§ Your objective: Pick up the news report on Boris Johnson's post-election visit to Sedgefield after its final sentence and carry it forward.

§ Text shown:
========
Boris Johnson has vowed to repay the trust of former Labour supporters whose votes helped deliver him victory in the General Election.

The Prime Minister made a symbolic visit to Tony Blair’s old Sedgefield constituency in County Durham – which fell to the Tories on Thursday night – to pledge his commitment to spreading opportunity across the country.

“We believe in giving opportunity to everyone,” he told a crowd of cheering supporters and newly-elected MPs from the region packed into the local cricket club.

“We believe that talent is evenly distributed throughout our country, but opportunity is unfairly distributed.

“We are going to rectify that as a One Nation Conservative government, as a people’s government, that is what we are going to do.”

Sedgefield was one of a swathe of seats across the North, Midlands and north Wales in Labour’s hitherto impregnable “red wall” to go blue as the Tories stormed to an 80-seat majority in the new House of Commons.

In his speech, Mr Johnson acknowledged how difficult it was for many lifelong Labour supporters to break with the party and cast their votes for the Tories.

“I can imagine people’s pencil’s hovering over the ballot paper and wavering before coming down for us and the Conservatives, and I know that people may have been breaking the voting habits of generations to vote for us,” he said.

“And I want the people of the North East to know that we in the Conservative Party, and I, will repay your trust – and everything that we do, everything that I do as your Prime Minister, will be devoted to repaying that trust.”

General Election 2019
Prime Minister Boris Johnson pulling a pint with Sedgefield’s new Conservative MP Paul Howell (Dave Higgens/PA)

In a message to Tory MPs, Mr Johnson also echoed the words of Mr Blair when he became prime minister in 1997, saying: “Remember, we are not the masters, we are the servants now. Our job is to serve the people of this country.”

In an upbeat address, Mr Johnson insisted his Government’s priorities and those of its new supporters are the same.

“It is getting Brexit done but it is also delivering on our National Health Service, our education, safer streets, better hospitals, a better future for our country,” he said.
========
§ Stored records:
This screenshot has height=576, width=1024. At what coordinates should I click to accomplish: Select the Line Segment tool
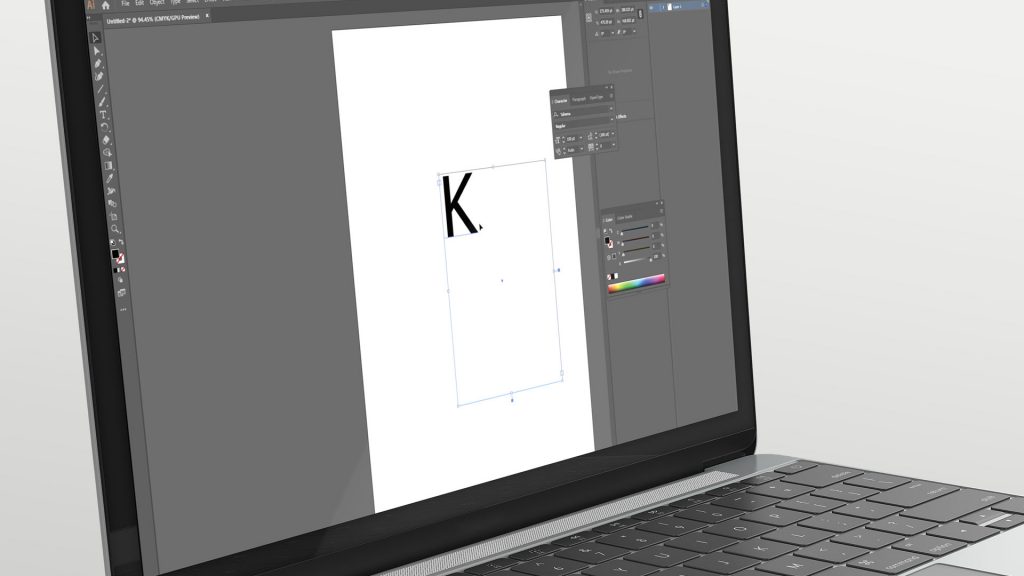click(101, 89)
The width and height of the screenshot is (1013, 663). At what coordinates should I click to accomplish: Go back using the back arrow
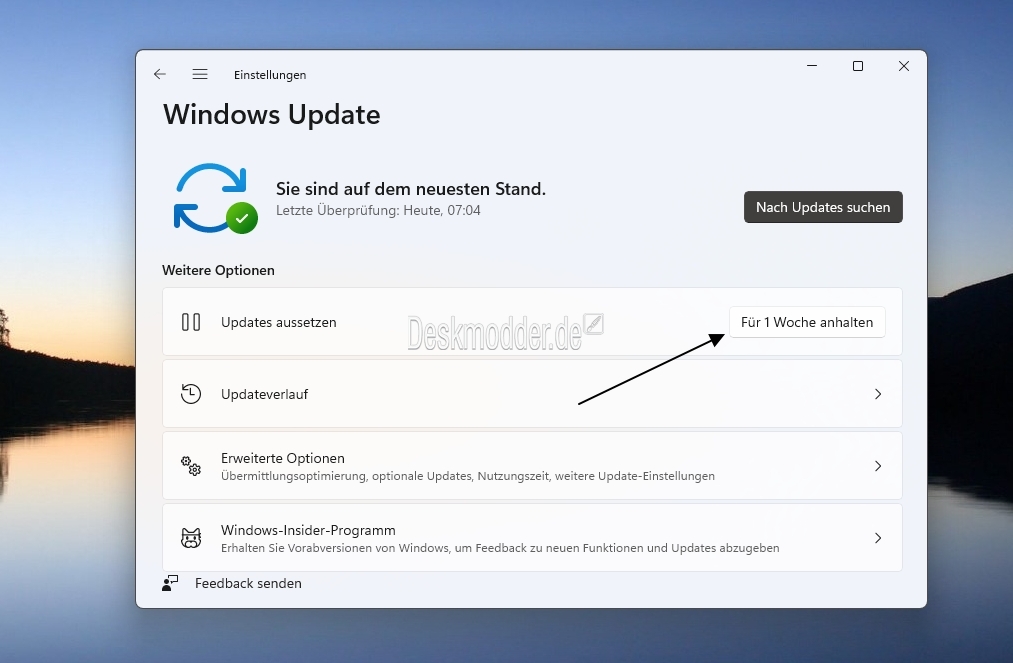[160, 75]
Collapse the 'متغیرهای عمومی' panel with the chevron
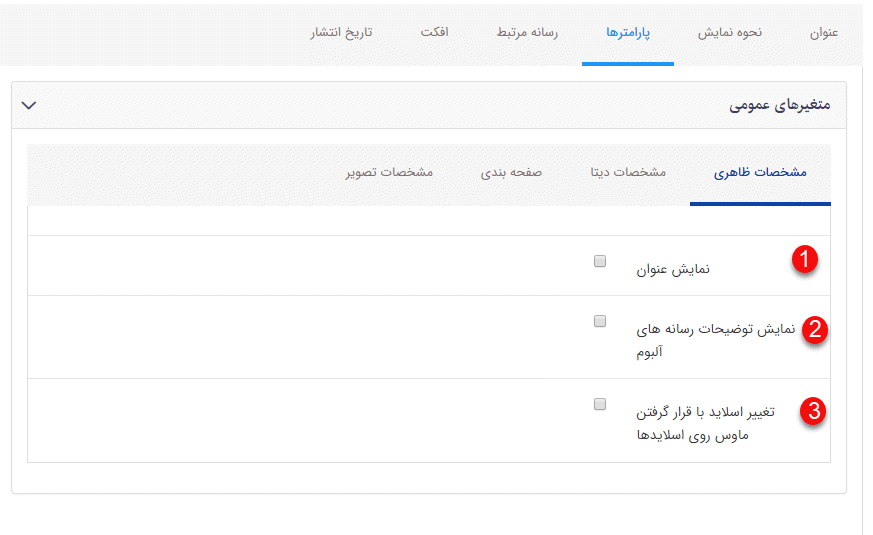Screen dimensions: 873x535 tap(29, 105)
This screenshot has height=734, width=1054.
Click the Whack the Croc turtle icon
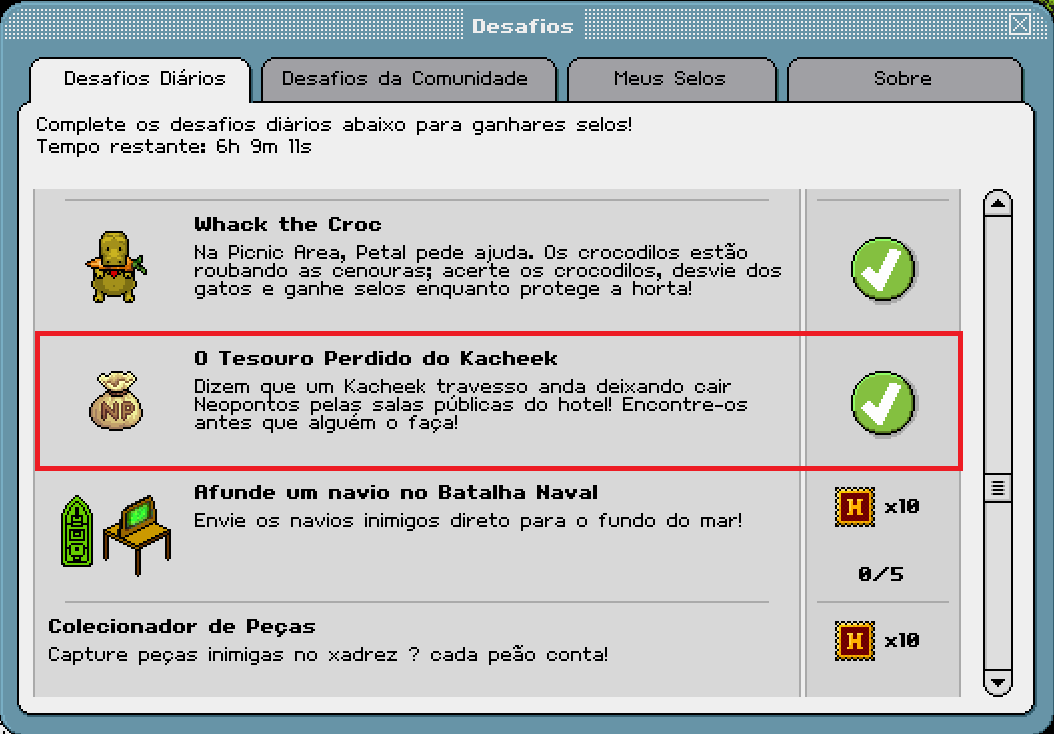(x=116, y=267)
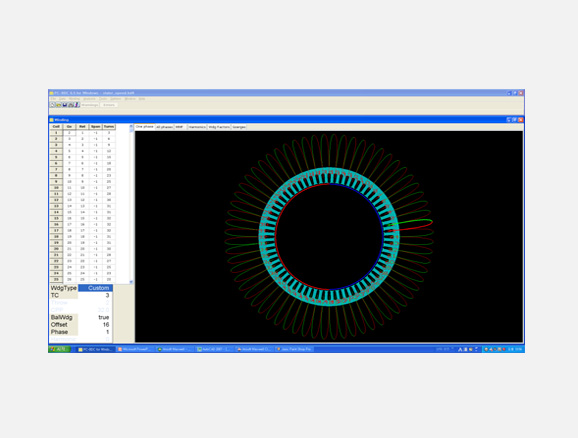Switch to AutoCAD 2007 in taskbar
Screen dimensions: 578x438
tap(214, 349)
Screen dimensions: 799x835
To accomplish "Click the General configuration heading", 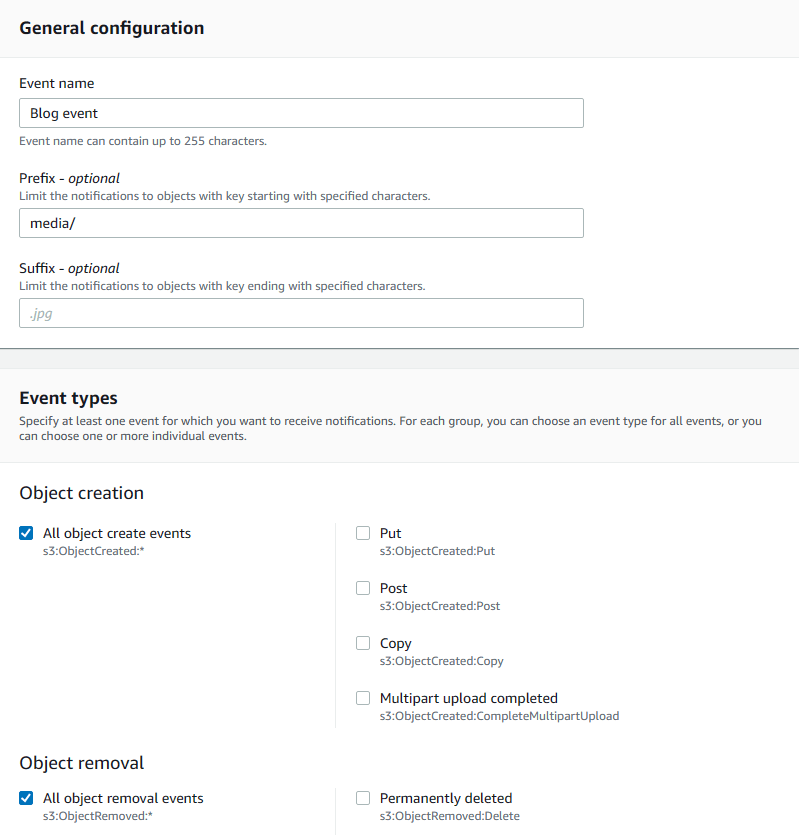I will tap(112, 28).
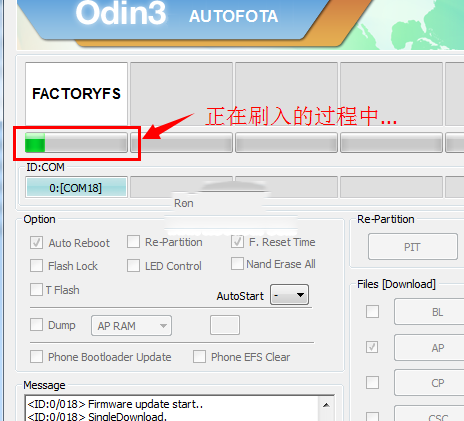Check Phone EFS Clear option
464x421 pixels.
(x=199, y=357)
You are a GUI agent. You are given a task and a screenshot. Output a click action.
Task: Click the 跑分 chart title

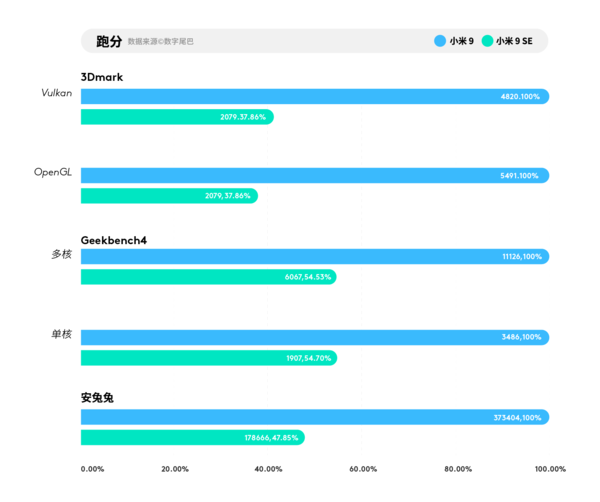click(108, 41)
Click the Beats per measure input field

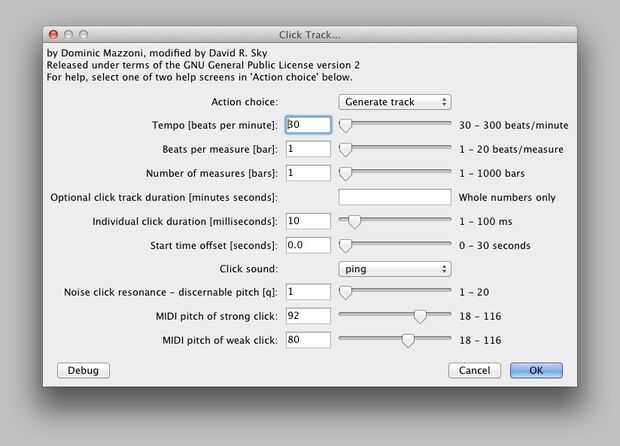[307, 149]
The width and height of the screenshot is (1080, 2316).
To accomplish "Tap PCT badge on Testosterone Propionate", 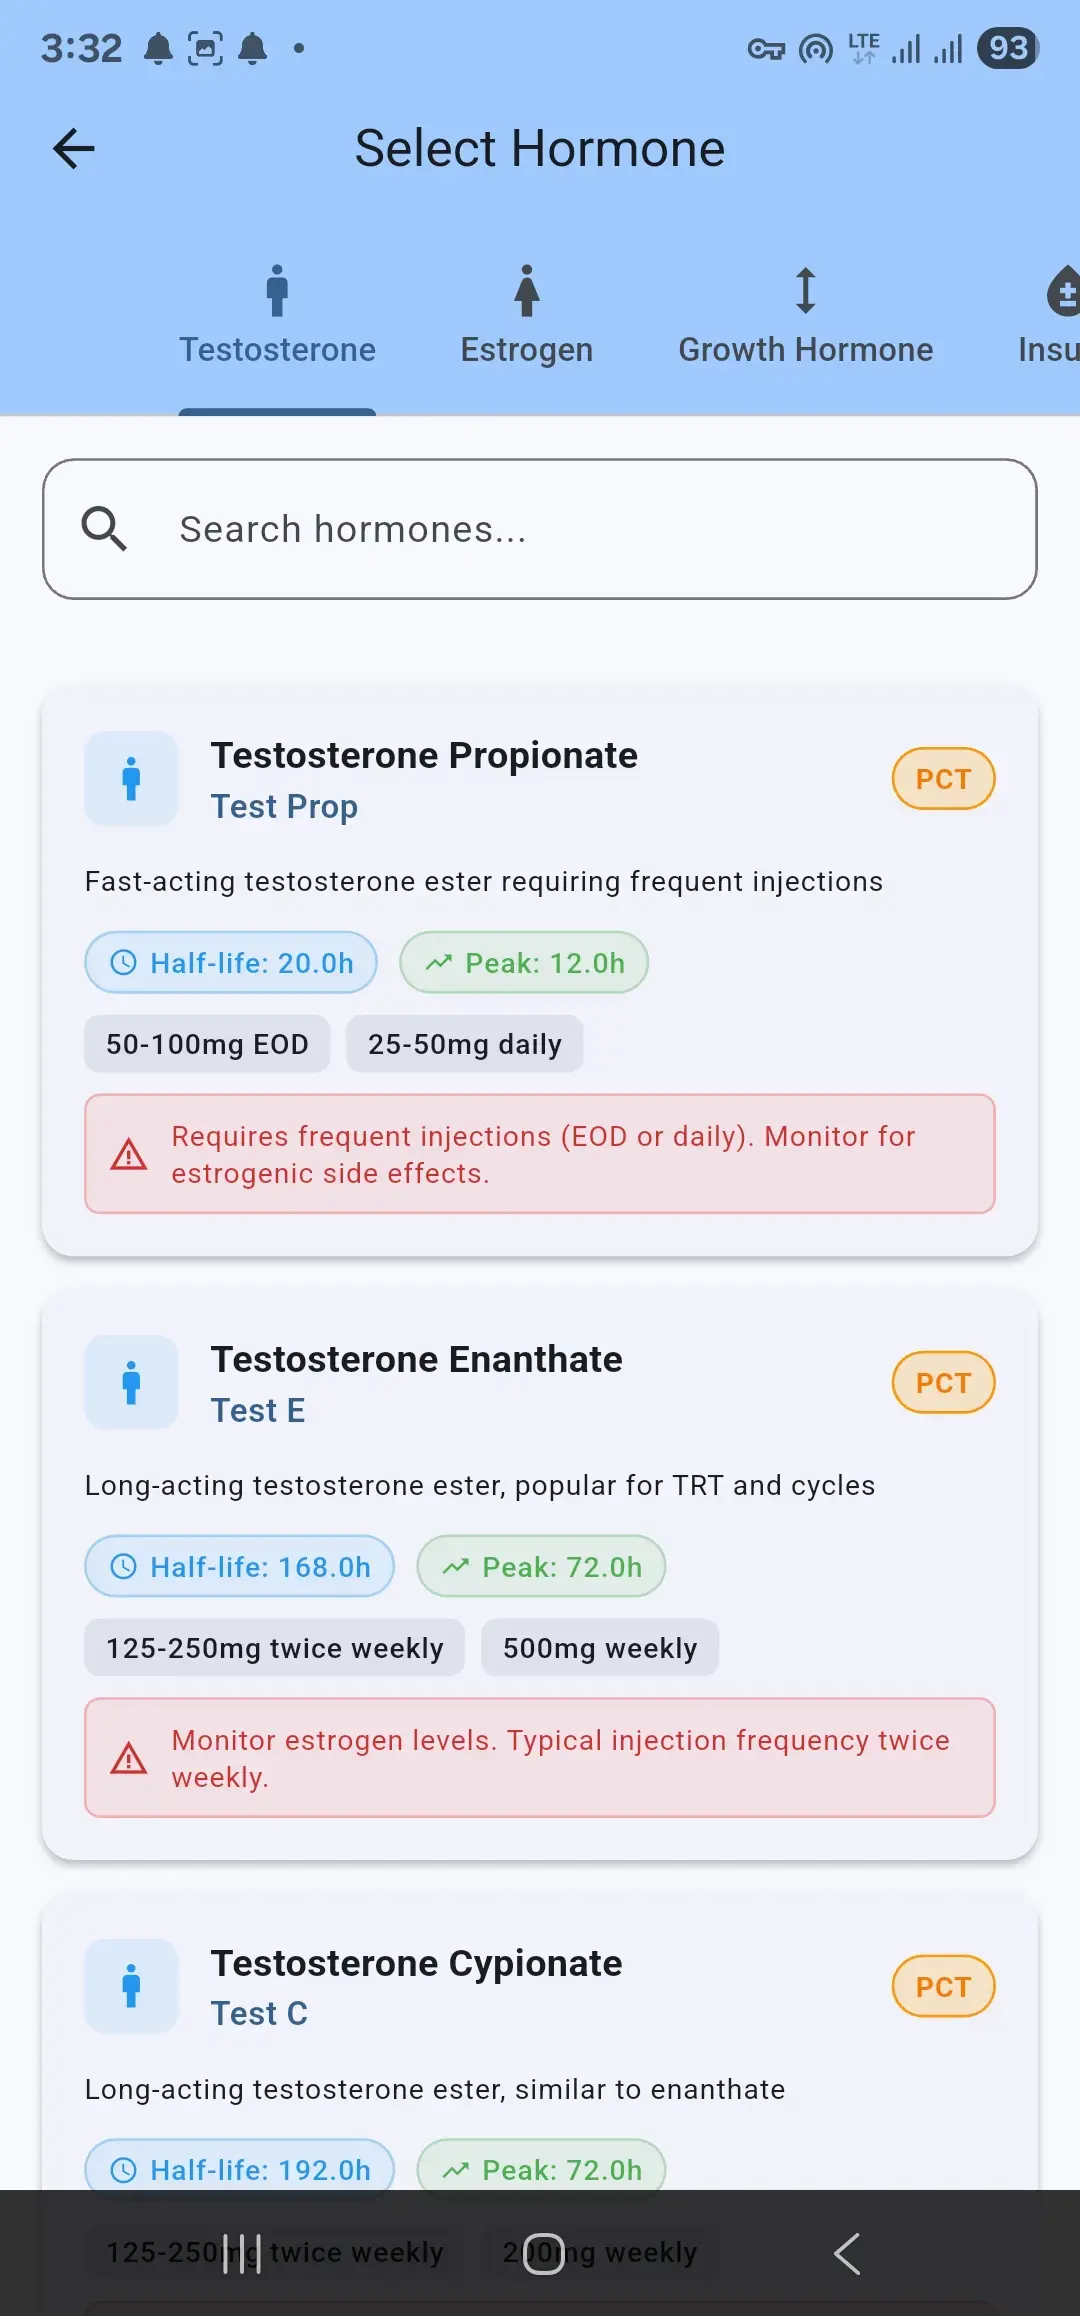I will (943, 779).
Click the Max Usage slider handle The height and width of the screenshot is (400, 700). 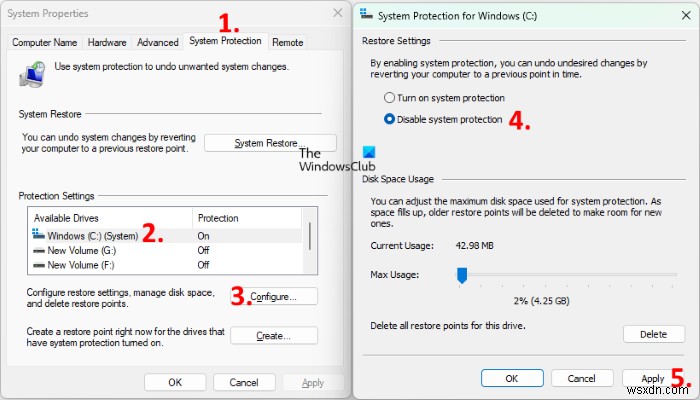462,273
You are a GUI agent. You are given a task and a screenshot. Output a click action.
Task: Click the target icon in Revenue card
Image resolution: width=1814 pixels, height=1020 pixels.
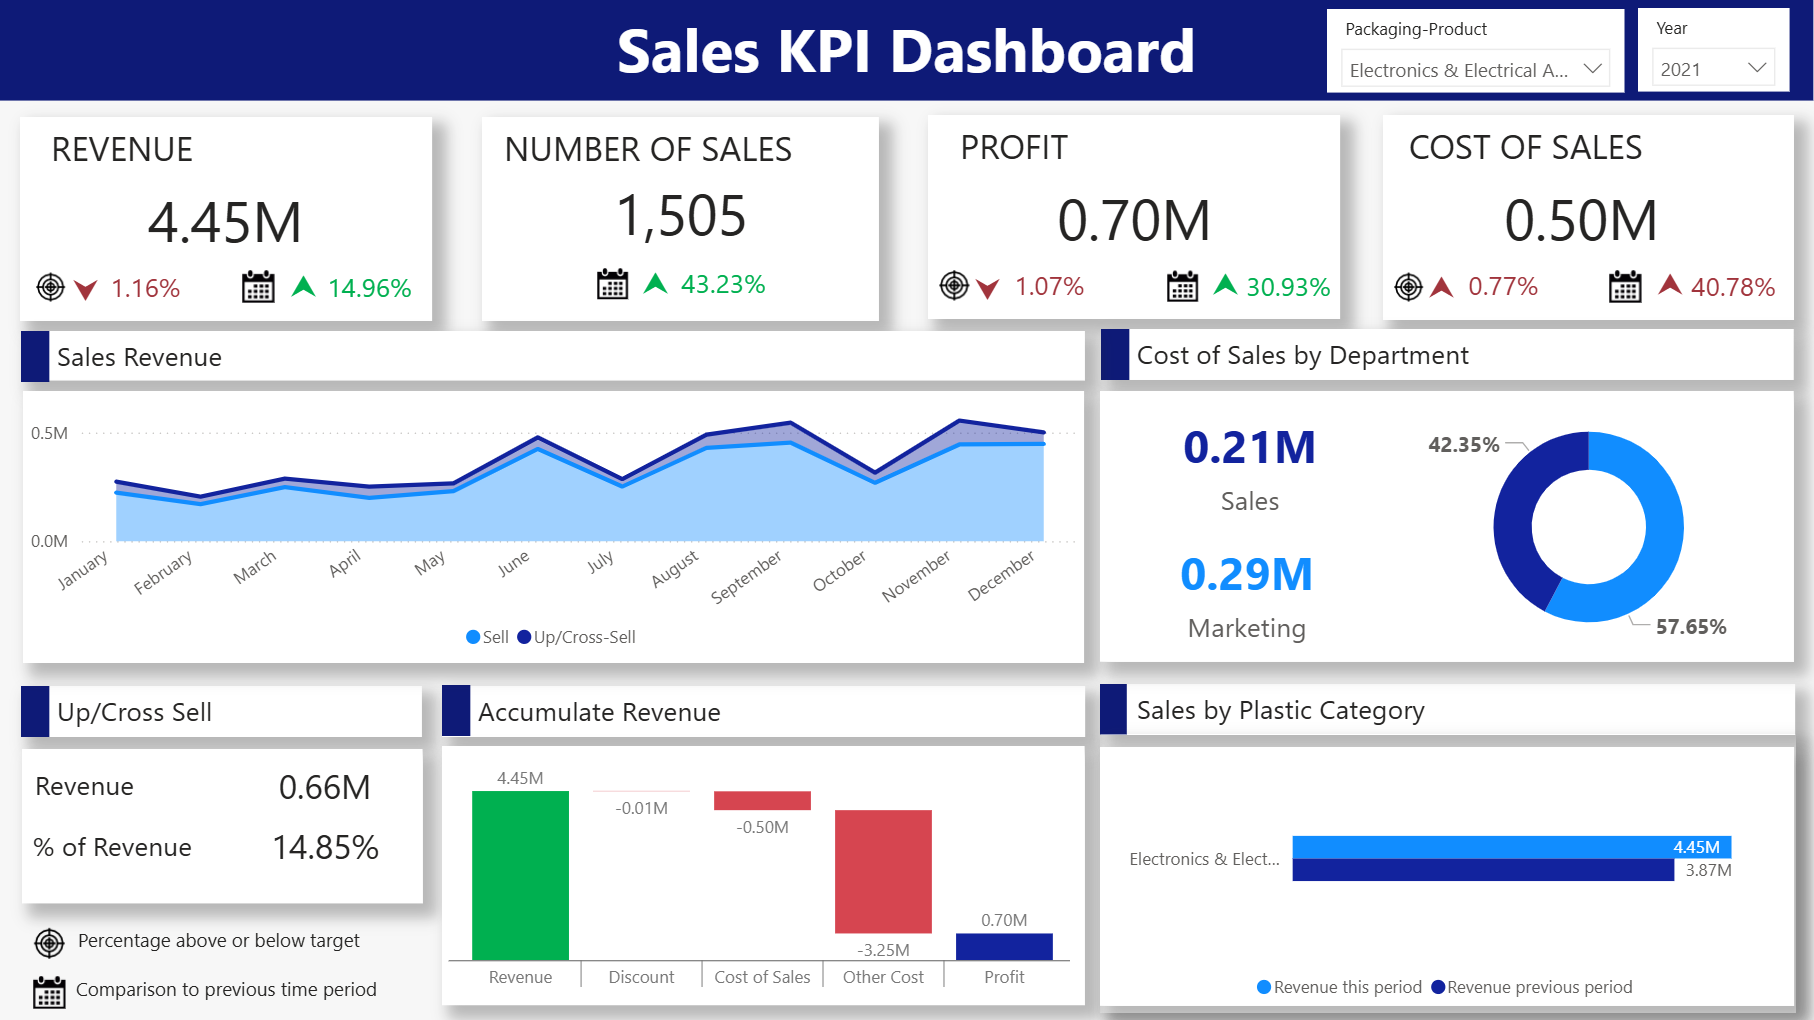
========
§ Expected answer:
“We are going to recover our national self-confidence, our mojo, our self-belief. It is going to be a wonderful, wonderful time for our country. Our country will stand tall in the world.”

In contrast, the recriminations within Labour are continuing following the party’s worst performance in a general election since 1935.

General Election 2019
John McDonnell said Jeremy Corbyn had been “demonised” in a smear campaign against him (Stefan Rousseau/PA)

Some MPs and defeated candidates turned on Jeremy Corbyn, saying the Labour leader’s left-wing politics had cost them votes.

Mr Corbyn announced on Friday that he would be standing down early next year after a “process of reflection” on what went wrong.

However his long-standing ally and shadow chancellor John McDonnell dismissed claims the party had backed the “wrong” leader.

He said: “I didn’t back the wrong person because Jeremy was the right leader. We could have won in 2017. Things moved on. Brexit dominated everything.”

He said Mr Corbyn is “one of the most principled, honest, sincere, committed, anti-racist politicians”, but he had been “demonised by a smear campaign against him”.

Mr McDonnell, who confirmed he will also be standing down when Mr Corbyn goes, added: “I think we have to have a wider debate here about the role of social media and the media overall, and sometimes the nature of our politics.

“I don’t want to live in a society where those sorts of lies and smears and character-assassination dominate our politics. Let’s have an honest debate about the issues.

“It isn’t about individuals, it is about policies and analysis.”